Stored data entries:
========

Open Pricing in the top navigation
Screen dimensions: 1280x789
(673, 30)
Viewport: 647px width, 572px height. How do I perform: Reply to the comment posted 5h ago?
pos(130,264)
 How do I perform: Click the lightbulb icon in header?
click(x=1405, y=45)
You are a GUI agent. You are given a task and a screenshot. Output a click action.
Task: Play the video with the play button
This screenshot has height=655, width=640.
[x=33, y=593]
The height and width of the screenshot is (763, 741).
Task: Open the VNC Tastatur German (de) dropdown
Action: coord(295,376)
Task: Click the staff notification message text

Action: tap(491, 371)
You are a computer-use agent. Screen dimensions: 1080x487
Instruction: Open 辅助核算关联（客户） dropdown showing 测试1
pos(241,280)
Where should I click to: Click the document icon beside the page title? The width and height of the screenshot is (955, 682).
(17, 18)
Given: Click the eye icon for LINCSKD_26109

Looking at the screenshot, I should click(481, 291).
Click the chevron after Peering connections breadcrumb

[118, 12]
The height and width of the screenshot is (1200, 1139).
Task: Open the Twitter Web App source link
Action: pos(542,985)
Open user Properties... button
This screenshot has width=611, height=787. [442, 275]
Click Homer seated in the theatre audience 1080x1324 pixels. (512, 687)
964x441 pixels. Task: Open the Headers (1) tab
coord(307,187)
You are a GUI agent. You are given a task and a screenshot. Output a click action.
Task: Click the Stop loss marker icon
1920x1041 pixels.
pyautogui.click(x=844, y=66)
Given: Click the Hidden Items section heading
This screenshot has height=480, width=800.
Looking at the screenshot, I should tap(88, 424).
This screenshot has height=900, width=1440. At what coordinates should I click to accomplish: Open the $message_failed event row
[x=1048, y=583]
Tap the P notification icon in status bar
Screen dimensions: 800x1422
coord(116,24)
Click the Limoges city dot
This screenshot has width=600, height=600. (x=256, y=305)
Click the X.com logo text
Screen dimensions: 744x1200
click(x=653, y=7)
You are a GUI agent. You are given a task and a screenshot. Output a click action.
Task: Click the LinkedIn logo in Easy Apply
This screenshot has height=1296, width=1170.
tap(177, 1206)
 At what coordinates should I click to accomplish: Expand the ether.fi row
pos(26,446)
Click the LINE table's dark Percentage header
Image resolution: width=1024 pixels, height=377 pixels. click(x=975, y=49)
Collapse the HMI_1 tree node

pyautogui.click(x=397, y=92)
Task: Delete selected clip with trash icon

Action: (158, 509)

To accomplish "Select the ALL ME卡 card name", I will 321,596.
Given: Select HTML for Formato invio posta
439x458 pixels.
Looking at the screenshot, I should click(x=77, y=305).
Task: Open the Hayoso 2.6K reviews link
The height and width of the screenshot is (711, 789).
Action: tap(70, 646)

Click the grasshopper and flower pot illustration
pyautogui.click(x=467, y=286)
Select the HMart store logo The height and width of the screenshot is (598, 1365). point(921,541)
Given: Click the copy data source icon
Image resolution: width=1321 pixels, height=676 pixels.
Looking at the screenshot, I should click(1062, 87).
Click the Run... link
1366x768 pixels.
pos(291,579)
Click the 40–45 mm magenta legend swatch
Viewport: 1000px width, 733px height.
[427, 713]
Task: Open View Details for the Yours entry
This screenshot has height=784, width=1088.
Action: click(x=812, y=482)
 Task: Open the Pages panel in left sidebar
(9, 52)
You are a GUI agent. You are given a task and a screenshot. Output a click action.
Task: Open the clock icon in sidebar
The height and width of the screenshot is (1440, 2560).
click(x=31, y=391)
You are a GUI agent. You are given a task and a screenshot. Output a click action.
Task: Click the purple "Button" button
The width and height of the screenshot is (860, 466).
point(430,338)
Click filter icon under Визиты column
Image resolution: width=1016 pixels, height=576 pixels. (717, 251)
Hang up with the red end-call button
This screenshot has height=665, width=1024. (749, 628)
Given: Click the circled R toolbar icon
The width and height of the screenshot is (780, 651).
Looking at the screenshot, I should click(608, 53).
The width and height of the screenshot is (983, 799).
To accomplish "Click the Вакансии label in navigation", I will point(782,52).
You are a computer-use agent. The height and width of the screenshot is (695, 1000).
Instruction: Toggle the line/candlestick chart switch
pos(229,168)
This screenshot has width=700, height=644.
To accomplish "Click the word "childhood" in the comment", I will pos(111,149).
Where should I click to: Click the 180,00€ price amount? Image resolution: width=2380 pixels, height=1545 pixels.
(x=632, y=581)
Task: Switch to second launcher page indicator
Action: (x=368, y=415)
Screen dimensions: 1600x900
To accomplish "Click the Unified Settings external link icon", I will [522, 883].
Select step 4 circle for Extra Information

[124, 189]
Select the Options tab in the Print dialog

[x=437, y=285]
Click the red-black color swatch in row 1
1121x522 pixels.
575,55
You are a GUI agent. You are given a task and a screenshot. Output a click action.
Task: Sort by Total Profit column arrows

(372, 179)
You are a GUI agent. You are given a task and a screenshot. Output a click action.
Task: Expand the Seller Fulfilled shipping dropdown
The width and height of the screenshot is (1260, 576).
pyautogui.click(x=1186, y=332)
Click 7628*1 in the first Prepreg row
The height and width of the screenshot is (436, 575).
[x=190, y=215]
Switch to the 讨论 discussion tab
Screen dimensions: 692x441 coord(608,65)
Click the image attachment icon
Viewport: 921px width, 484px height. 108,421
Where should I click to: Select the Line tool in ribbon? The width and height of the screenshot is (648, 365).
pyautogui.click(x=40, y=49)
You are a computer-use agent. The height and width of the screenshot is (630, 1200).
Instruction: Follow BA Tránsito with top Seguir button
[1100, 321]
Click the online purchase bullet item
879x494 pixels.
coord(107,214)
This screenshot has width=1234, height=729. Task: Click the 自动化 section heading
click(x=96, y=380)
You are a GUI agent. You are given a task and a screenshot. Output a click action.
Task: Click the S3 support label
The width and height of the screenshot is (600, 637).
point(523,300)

========

■ ASSIGNMENT: The full set of entries above should be given again exactly.

■ RESULT OF THE TASK:
Open Pricing in the top navigation
Screen dimensions: 1280x789
(673, 30)
Viewport: 647px width, 572px height. How do I perform: Reply to the comment posted 5h ago?
pos(130,264)
 How do I perform: Click the lightbulb icon in header?
click(x=1405, y=45)
You are a GUI agent. You are given a task and a screenshot. Output a click action.
Task: Play the video with the play button
This screenshot has height=655, width=640.
[x=33, y=593]
The height and width of the screenshot is (763, 741).
Task: Open the VNC Tastatur German (de) dropdown
Action: coord(295,376)
Task: Click the staff notification message text

Action: tap(491, 371)
You are a computer-use agent. Screen dimensions: 1080x487
Instruction: Open 辅助核算关联（客户） dropdown showing 测试1
pos(241,280)
Where should I click to: Click the document icon beside the page title? The width and height of the screenshot is (955, 682).
(17, 18)
Given: Click the eye icon for LINCSKD_26109

Looking at the screenshot, I should click(481, 291).
Click the chevron after Peering connections breadcrumb

[118, 12]
The height and width of the screenshot is (1200, 1139).
Task: Open the Twitter Web App source link
Action: pos(542,985)
Open user Properties... button
This screenshot has width=611, height=787. [442, 275]
Click Homer seated in the theatre audience 1080x1324 pixels. (512, 687)
964x441 pixels. Task: Open the Headers (1) tab
coord(307,187)
You are a GUI agent. You are given a task and a screenshot. Output a click action.
Task: Click the Stop loss marker icon
1920x1041 pixels.
pyautogui.click(x=844, y=66)
Given: Click the Hidden Items section heading
This screenshot has height=480, width=800.
Looking at the screenshot, I should tap(88, 424).
This screenshot has height=900, width=1440. At what coordinates should I click to accomplish: Open the $message_failed event row
[x=1048, y=583]
Tap the P notification icon in status bar
Screen dimensions: 800x1422
coord(116,24)
Click the Limoges city dot
This screenshot has width=600, height=600. (x=256, y=305)
Click the X.com logo text
Screen dimensions: 744x1200
click(x=653, y=7)
You are a GUI agent. You are given a task and a screenshot. Output a click action.
Task: Click the LinkedIn logo in Easy Apply
This screenshot has height=1296, width=1170.
tap(177, 1206)
 At what coordinates should I click to accomplish: Expand the ether.fi row
pos(26,446)
Click the LINE table's dark Percentage header
Image resolution: width=1024 pixels, height=377 pixels. click(x=975, y=49)
Collapse the HMI_1 tree node

pyautogui.click(x=397, y=92)
Task: Delete selected clip with trash icon

Action: (158, 509)

To accomplish "Select the ALL ME卡 card name", I will 321,596.
Given: Select HTML for Formato invio posta
439x458 pixels.
Looking at the screenshot, I should click(x=77, y=305).
Task: Open the Hayoso 2.6K reviews link
The height and width of the screenshot is (711, 789).
Action: tap(70, 646)

Click the grasshopper and flower pot illustration
pyautogui.click(x=467, y=286)
Select the HMart store logo The height and width of the screenshot is (598, 1365). point(921,541)
Given: Click the copy data source icon
Image resolution: width=1321 pixels, height=676 pixels.
Looking at the screenshot, I should click(1062, 87).
Click the Run... link
1366x768 pixels.
pos(291,579)
Click the 40–45 mm magenta legend swatch
Viewport: 1000px width, 733px height.
[427, 713]
Task: Open View Details for the Yours entry
This screenshot has height=784, width=1088.
Action: click(x=812, y=482)
 Task: Open the Pages panel in left sidebar
(9, 52)
You are a GUI agent. You are given a task and a screenshot. Output a click action.
Task: Open the clock icon in sidebar
The height and width of the screenshot is (1440, 2560).
click(x=31, y=391)
You are a GUI agent. You are given a task and a screenshot. Output a click action.
Task: Click the purple "Button" button
The width and height of the screenshot is (860, 466).
point(430,338)
Click filter icon under Визиты column
Image resolution: width=1016 pixels, height=576 pixels. (717, 251)
Hang up with the red end-call button
This screenshot has height=665, width=1024. (749, 628)
Given: Click the circled R toolbar icon
The width and height of the screenshot is (780, 651).
Looking at the screenshot, I should click(608, 53).
The width and height of the screenshot is (983, 799).
To accomplish "Click the Вакансии label in navigation", I will point(782,52).
You are a computer-use agent. The height and width of the screenshot is (695, 1000).
Instruction: Toggle the line/candlestick chart switch
pos(229,168)
This screenshot has width=700, height=644.
To accomplish "Click the word "childhood" in the comment", I will pos(111,149).
Where should I click to: Click the 180,00€ price amount? Image resolution: width=2380 pixels, height=1545 pixels.
(x=632, y=581)
Task: Switch to second launcher page indicator
Action: (x=368, y=415)
Screen dimensions: 1600x900
To accomplish "Click the Unified Settings external link icon", I will [522, 883].
Select step 4 circle for Extra Information

[124, 189]
Select the Options tab in the Print dialog

[x=437, y=285]
Click the red-black color swatch in row 1
1121x522 pixels.
575,55
You are a GUI agent. You are given a task and a screenshot. Output a click action.
Task: Sort by Total Profit column arrows

(372, 179)
You are a GUI agent. You are given a task and a screenshot. Output a click action.
Task: Expand the Seller Fulfilled shipping dropdown
The width and height of the screenshot is (1260, 576).
pyautogui.click(x=1186, y=332)
Click 7628*1 in the first Prepreg row
The height and width of the screenshot is (436, 575).
[x=190, y=215]
Switch to the 讨论 discussion tab
Screen dimensions: 692x441 coord(608,65)
Click the image attachment icon
Viewport: 921px width, 484px height. 108,421
Where should I click to: Select the Line tool in ribbon? The width and height of the screenshot is (648, 365).
pyautogui.click(x=40, y=49)
You are a computer-use agent. The height and width of the screenshot is (630, 1200).
Instruction: Follow BA Tránsito with top Seguir button
[1100, 321]
Click the online purchase bullet item
879x494 pixels.
coord(107,214)
This screenshot has width=1234, height=729. Task: Click the 自动化 section heading
click(x=96, y=380)
You are a GUI agent. You are given a task and a screenshot. Output a click action.
Task: Click the S3 support label
The width and height of the screenshot is (600, 637).
point(523,300)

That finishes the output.